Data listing
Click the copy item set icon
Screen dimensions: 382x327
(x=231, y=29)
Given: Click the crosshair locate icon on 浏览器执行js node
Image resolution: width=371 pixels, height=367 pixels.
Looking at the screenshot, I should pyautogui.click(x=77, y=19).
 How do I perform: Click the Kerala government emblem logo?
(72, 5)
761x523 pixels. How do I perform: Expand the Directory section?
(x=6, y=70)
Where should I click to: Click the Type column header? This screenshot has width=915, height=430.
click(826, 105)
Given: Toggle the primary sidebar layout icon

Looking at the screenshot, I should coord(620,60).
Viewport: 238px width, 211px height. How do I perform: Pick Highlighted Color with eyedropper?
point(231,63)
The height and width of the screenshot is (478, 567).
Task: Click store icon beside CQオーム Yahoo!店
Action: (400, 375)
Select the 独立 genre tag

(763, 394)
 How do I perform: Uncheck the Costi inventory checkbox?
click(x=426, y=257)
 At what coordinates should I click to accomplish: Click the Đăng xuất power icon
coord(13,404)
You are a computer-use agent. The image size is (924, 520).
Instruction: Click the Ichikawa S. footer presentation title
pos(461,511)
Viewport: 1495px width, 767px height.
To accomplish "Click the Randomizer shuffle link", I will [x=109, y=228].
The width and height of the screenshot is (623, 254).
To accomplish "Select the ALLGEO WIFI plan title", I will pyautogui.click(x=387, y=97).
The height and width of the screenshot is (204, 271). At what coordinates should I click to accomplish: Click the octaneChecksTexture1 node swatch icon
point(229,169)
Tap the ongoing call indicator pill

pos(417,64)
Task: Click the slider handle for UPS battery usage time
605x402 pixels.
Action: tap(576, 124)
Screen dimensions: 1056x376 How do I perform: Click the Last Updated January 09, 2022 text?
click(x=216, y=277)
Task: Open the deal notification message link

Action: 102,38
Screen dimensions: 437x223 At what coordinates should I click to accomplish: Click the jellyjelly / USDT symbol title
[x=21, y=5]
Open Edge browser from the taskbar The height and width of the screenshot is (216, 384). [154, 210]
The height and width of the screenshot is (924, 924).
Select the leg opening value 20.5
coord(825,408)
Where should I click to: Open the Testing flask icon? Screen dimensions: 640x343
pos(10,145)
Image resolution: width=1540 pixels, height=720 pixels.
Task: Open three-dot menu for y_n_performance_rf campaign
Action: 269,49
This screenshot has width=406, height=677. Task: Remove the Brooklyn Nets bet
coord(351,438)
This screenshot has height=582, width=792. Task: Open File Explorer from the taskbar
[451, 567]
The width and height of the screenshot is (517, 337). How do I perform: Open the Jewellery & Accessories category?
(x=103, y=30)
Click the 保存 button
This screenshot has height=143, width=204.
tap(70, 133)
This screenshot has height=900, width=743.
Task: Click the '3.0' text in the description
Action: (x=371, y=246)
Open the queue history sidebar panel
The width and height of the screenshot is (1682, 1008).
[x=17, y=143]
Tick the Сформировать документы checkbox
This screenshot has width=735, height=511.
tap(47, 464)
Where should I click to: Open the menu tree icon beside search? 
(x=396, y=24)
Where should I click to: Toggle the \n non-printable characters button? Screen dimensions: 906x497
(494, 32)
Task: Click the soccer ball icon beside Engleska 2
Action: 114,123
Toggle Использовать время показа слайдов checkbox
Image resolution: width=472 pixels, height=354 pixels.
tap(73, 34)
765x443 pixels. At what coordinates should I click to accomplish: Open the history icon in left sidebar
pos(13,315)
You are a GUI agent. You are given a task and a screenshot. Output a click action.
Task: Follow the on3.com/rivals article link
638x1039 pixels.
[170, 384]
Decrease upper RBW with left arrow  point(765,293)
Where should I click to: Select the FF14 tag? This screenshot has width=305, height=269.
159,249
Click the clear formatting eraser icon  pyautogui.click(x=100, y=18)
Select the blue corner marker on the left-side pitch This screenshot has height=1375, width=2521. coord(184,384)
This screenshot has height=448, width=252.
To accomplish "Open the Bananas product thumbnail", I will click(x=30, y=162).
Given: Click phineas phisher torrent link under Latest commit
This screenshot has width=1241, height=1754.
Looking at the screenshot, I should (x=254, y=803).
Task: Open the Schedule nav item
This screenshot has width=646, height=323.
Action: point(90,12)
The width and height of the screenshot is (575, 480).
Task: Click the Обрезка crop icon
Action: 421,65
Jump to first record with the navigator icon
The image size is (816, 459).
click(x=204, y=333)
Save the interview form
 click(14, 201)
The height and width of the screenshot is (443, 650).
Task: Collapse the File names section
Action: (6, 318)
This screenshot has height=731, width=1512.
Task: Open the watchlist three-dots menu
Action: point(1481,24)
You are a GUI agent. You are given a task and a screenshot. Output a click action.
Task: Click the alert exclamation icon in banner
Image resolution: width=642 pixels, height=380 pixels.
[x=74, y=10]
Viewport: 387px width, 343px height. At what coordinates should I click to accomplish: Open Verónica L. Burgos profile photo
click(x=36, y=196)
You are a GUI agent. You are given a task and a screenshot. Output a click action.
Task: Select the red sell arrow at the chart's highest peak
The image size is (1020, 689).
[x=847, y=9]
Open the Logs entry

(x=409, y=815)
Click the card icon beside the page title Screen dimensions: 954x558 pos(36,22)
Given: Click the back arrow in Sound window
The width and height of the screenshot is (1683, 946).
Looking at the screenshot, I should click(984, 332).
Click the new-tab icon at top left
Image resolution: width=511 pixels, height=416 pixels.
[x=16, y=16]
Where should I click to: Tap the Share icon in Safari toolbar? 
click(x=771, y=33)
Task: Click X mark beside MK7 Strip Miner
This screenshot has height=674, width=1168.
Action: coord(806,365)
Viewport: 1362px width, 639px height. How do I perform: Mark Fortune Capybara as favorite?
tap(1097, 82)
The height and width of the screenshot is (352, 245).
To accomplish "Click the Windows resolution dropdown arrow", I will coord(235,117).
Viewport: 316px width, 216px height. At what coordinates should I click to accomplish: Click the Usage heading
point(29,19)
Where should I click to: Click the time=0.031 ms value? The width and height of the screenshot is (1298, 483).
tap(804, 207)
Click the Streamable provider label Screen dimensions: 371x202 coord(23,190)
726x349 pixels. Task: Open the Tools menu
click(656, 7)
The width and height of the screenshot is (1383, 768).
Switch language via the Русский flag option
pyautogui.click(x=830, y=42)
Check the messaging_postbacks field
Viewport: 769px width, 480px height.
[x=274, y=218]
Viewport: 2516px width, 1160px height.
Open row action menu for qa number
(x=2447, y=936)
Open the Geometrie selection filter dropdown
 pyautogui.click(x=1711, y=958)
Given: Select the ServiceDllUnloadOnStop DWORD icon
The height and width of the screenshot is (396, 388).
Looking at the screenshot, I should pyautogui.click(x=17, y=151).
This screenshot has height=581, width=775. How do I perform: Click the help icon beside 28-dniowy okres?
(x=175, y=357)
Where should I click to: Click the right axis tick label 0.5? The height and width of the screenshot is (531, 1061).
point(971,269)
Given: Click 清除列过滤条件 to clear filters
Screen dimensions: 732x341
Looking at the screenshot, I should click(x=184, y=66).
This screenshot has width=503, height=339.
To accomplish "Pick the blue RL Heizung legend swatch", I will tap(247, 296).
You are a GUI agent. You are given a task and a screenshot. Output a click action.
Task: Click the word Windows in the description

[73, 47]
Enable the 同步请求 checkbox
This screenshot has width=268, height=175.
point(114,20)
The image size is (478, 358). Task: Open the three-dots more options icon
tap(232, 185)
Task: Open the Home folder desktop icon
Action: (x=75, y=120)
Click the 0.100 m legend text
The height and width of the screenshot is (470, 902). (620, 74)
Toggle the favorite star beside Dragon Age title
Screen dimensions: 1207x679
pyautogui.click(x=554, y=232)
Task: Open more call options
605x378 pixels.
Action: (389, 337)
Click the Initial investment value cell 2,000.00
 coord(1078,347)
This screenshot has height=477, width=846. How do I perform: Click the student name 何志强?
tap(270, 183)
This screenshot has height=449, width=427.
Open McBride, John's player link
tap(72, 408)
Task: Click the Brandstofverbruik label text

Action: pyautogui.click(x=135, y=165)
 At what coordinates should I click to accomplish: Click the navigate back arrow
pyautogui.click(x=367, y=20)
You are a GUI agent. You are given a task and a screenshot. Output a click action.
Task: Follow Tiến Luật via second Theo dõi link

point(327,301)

WORK REQUIRED
Could you output the lines in the stretch from the one containing "Given: Toggle the primary sidebar layout icon" through the one containing "Action: tap(576, 124)", both included, exactly as they appear?

EXERCISE RESPONSE
Given: Toggle the primary sidebar layout icon

Looking at the screenshot, I should coord(620,60).
Viewport: 238px width, 211px height. How do I perform: Pick Highlighted Color with eyedropper?
point(231,63)
The height and width of the screenshot is (478, 567).
Task: Click store icon beside CQオーム Yahoo!店
Action: (400, 375)
Select the 独立 genre tag

(763, 394)
 How do I perform: Uncheck the Costi inventory checkbox?
click(x=426, y=257)
 At what coordinates should I click to accomplish: Click the Đăng xuất power icon
coord(13,404)
You are a computer-use agent. The image size is (924, 520).
Instruction: Click the Ichikawa S. footer presentation title
pos(461,511)
Viewport: 1495px width, 767px height.
To accomplish "Click the Randomizer shuffle link", I will [x=109, y=228].
The width and height of the screenshot is (623, 254).
To accomplish "Select the ALLGEO WIFI plan title", I will pyautogui.click(x=387, y=97).
The height and width of the screenshot is (204, 271). At what coordinates should I click to accomplish: Click the octaneChecksTexture1 node swatch icon
point(229,169)
Tap the ongoing call indicator pill

pos(417,64)
Task: Click the slider handle for UPS battery usage time
605x402 pixels.
Action: tap(576, 124)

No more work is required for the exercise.